(Items from a dataset)
■ ■ ■

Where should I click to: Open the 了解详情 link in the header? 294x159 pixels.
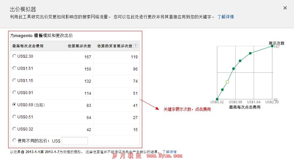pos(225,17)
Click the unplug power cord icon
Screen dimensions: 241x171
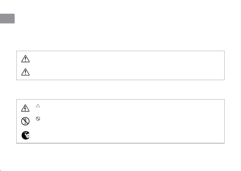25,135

■ ■ ■

In case the records contain pictures, keep those out and repeat the rest exactly.

Solution to the exercise:
Where should I click to: Open the 了解详情 link in the header? 294x159 pixels.
pos(225,17)
Click the unplug power cord icon
Screen dimensions: 241x171
25,135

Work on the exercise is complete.